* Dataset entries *
☆ ☆ ☆ ☆
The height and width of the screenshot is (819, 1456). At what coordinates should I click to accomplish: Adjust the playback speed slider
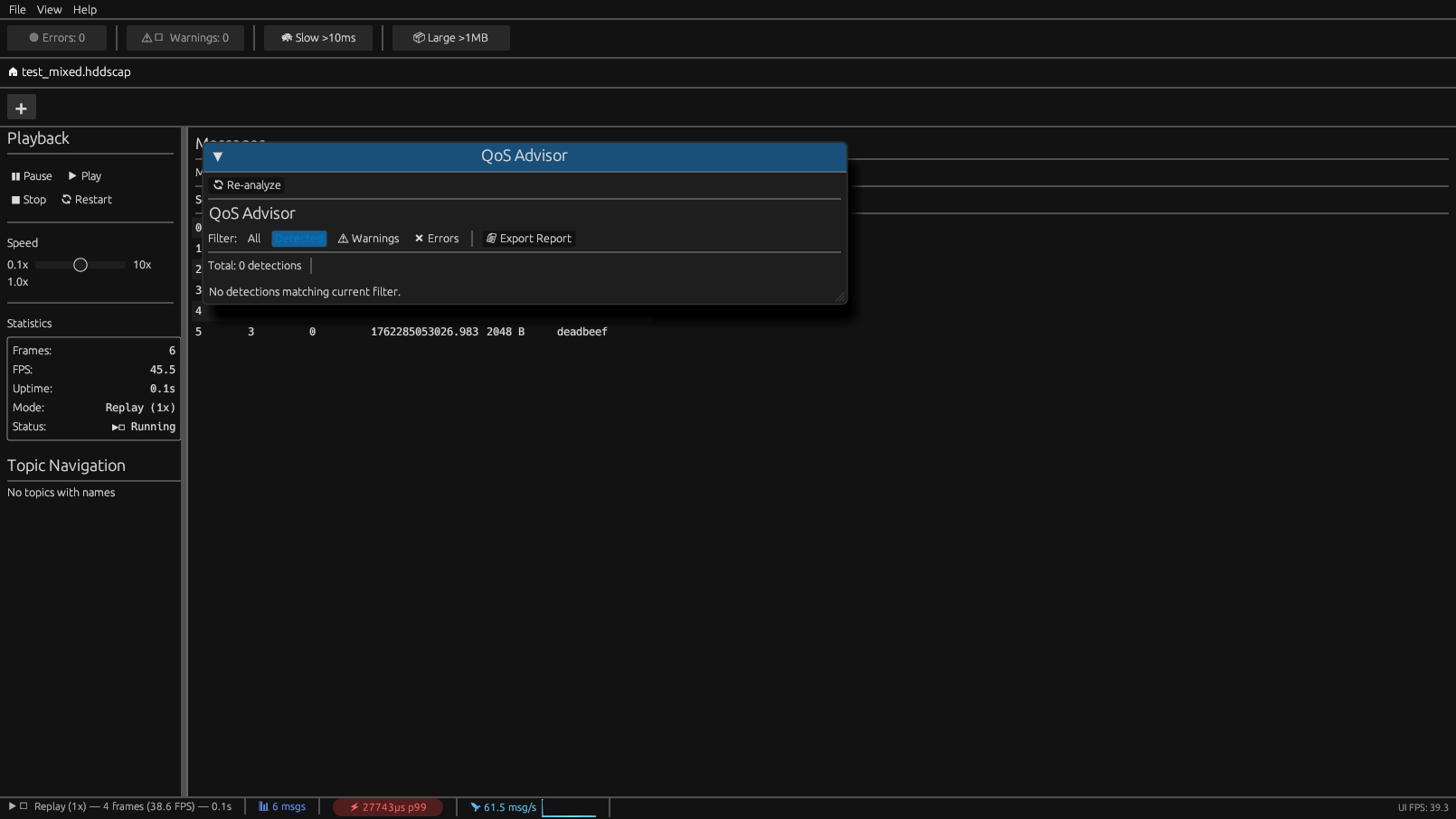pos(80,264)
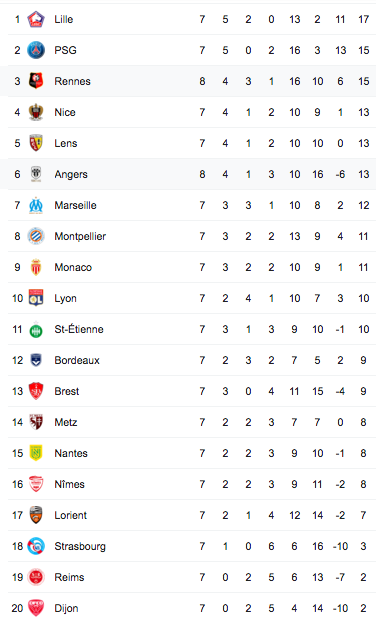Click the Brest team name

[66, 391]
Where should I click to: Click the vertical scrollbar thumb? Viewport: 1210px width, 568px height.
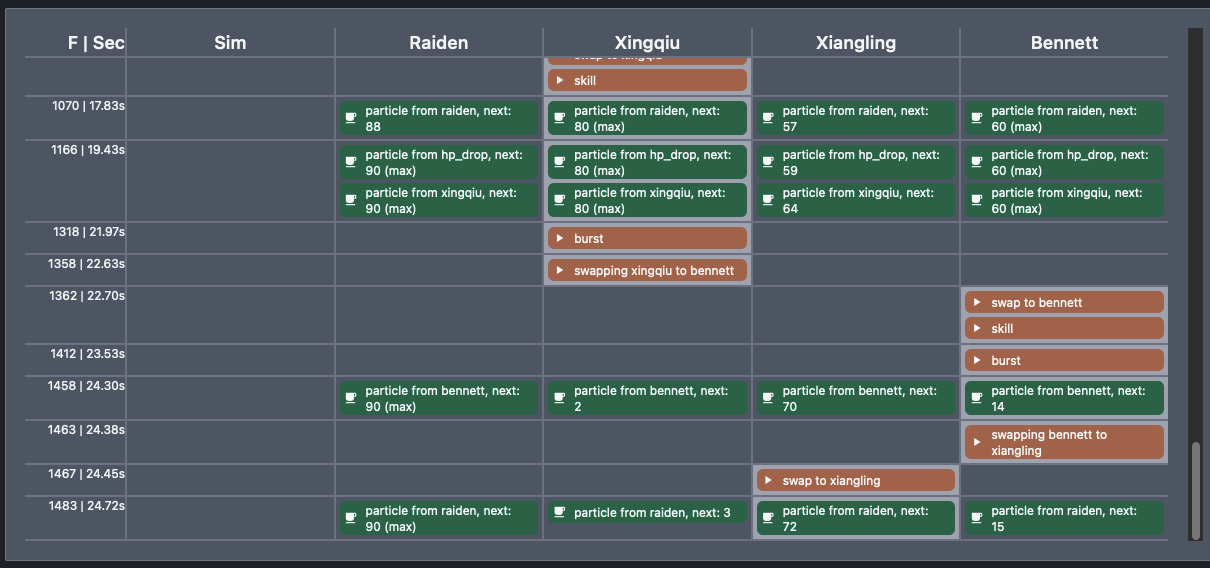1194,488
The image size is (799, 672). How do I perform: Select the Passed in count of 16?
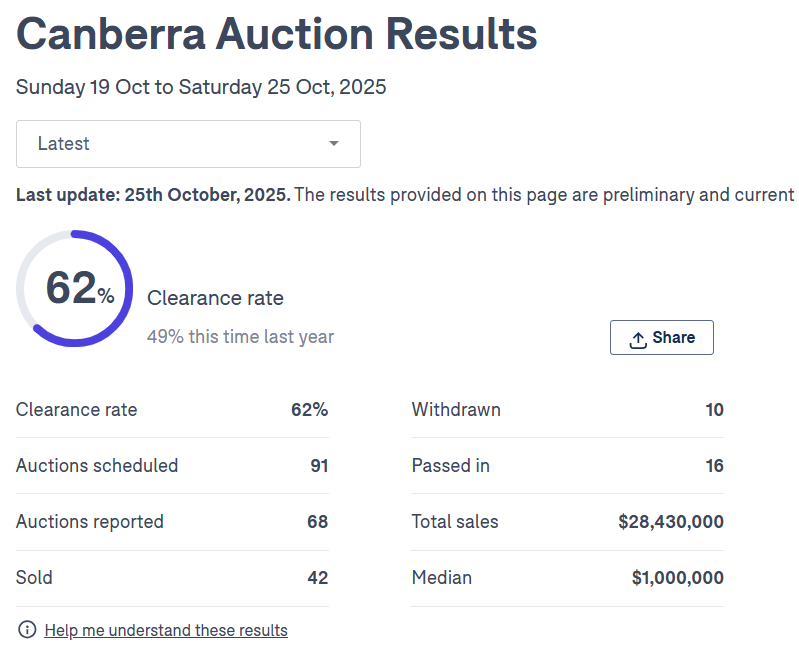pyautogui.click(x=713, y=466)
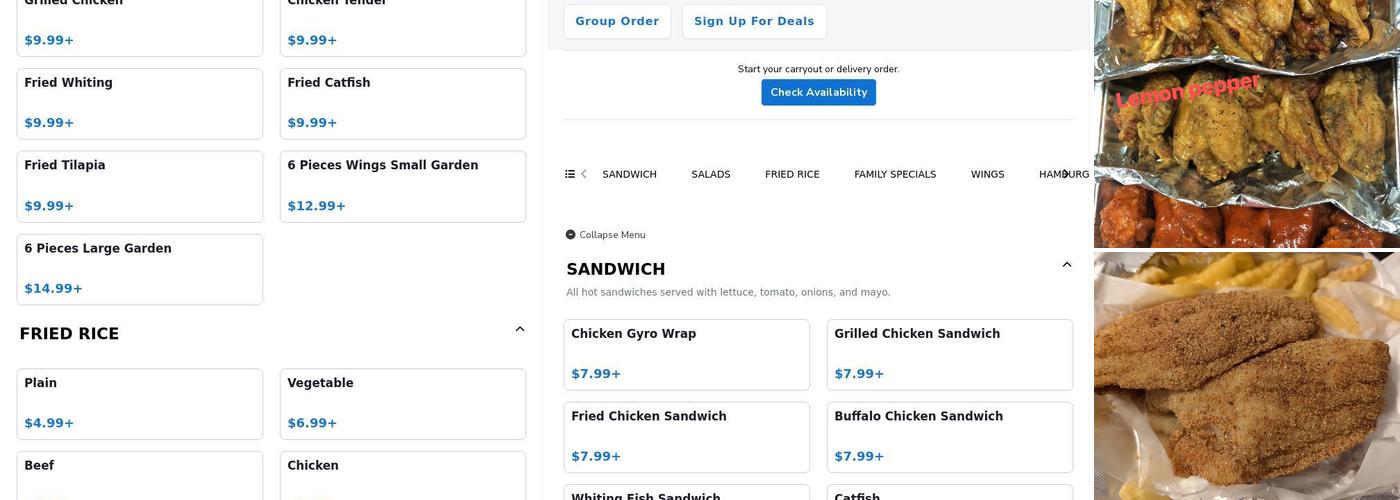This screenshot has width=1400, height=500.
Task: Collapse the FRIED RICE section chevron
Action: pyautogui.click(x=519, y=329)
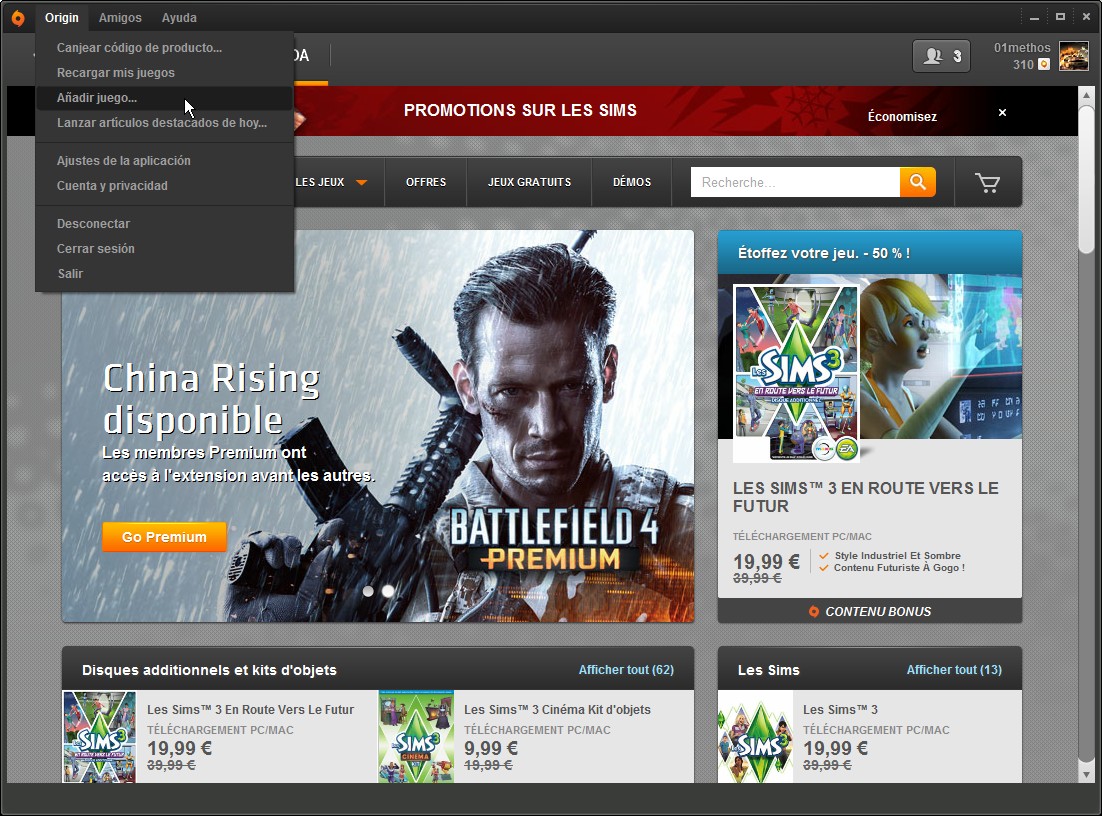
☆ ☆ ☆ ☆
* Written task *
Edit the listing above by changing "coordinates" to "position" everywhere it occurs, with every other word left as it is. Leave the pictures out of your version.

* Written answer *
The height and width of the screenshot is (819, 1456). At what position should I click to accomplish: Adjust the playback speed slider
pos(80,264)
Click the Brest team name

[66, 391]
Where should I click to: Click the vertical scrollbar thumb? Viewport: 1210px width, 568px height.
1194,488
The image size is (799, 672). How do I perform: Select the Passed in count of 16?
pyautogui.click(x=713, y=466)
This screenshot has width=1400, height=500.
Task: Collapse the FRIED RICE section chevron
Action: pyautogui.click(x=519, y=329)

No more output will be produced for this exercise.